WHAT YOU NEED TO DO:
Please write out exactly the lines from the one with "You are a GUI" through the end of the data below, both ends included, and omit any pictures.
(PROVIDED DATA Opens)
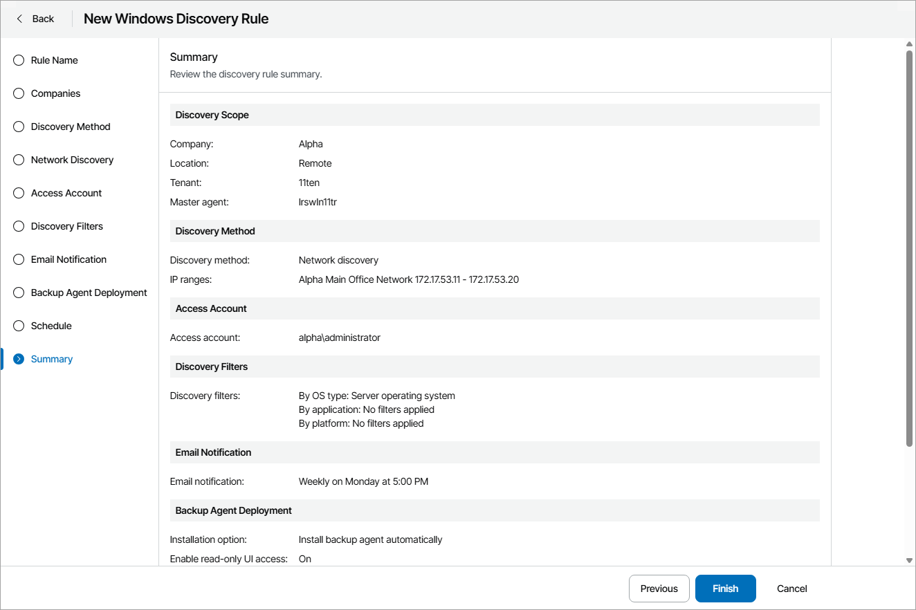916x610 pixels.
Task: Select the Summary entry in the step list
Action: [51, 359]
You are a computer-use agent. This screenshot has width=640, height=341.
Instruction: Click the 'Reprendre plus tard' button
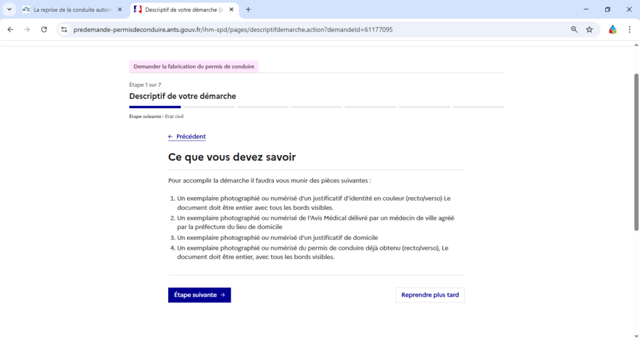coord(429,295)
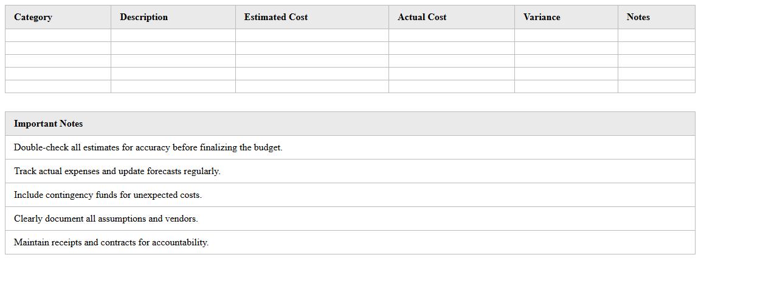Select the note about double-checking all estimates
777x305 pixels.
(148, 147)
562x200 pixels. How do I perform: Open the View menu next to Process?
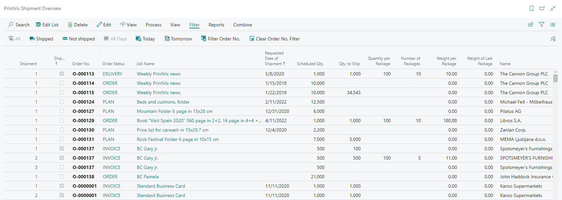[175, 25]
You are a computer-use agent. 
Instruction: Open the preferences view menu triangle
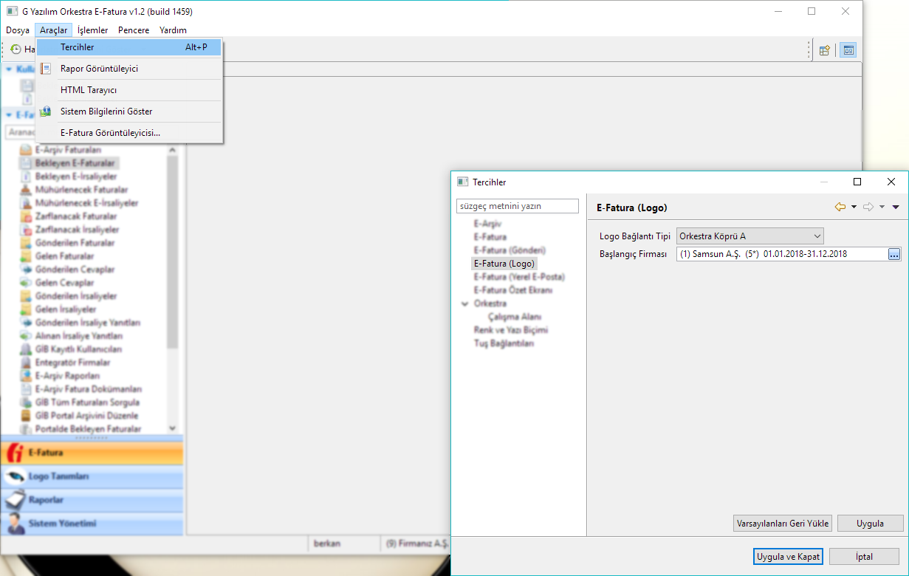[x=895, y=208]

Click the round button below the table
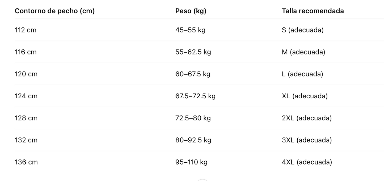[x=203, y=180]
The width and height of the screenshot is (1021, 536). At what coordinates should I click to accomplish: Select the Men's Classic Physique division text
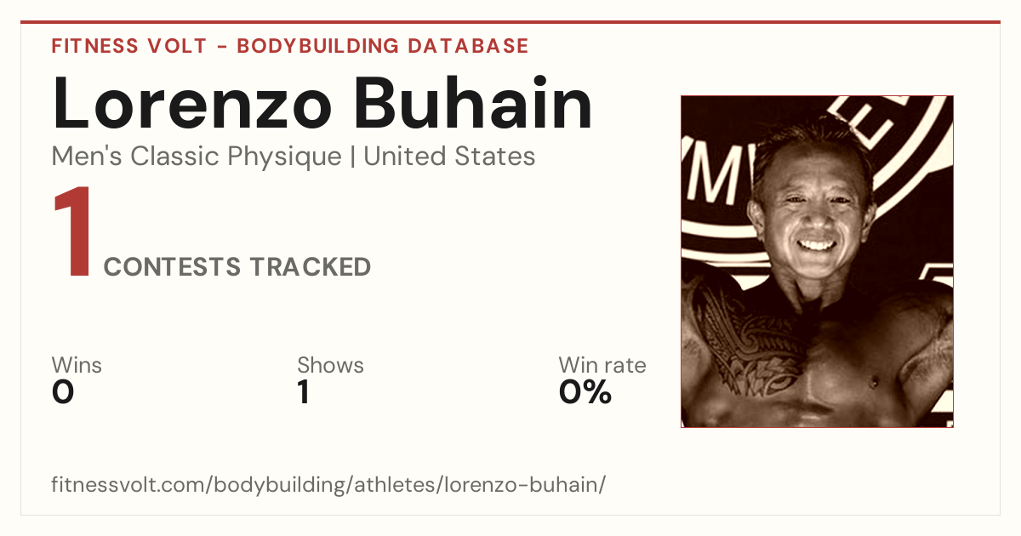click(197, 157)
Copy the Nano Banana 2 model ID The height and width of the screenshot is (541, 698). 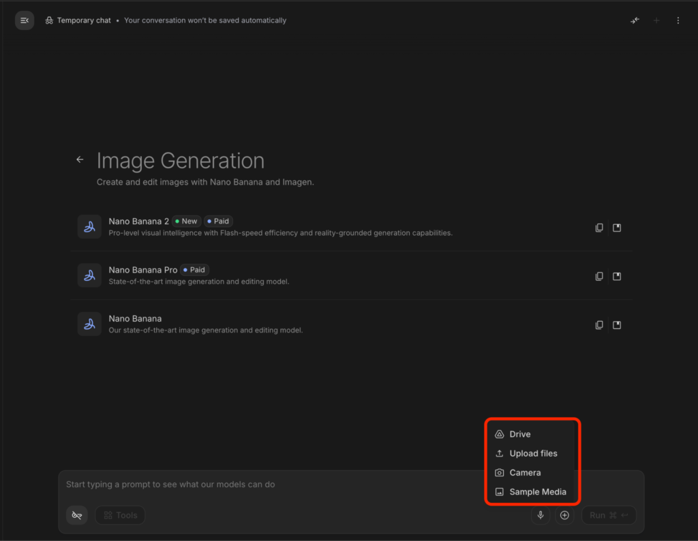pyautogui.click(x=599, y=228)
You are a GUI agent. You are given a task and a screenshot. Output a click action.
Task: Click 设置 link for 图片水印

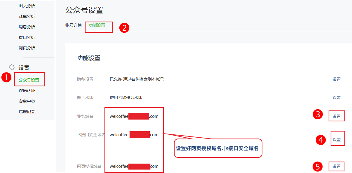click(337, 98)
(PROVIDED DATA Closes)
WRITTEN ANSWER:
You are a GUI agent. You are given a task and a screenshot. Output a click action.
Task: Click 设置 link for 图片水印

click(337, 98)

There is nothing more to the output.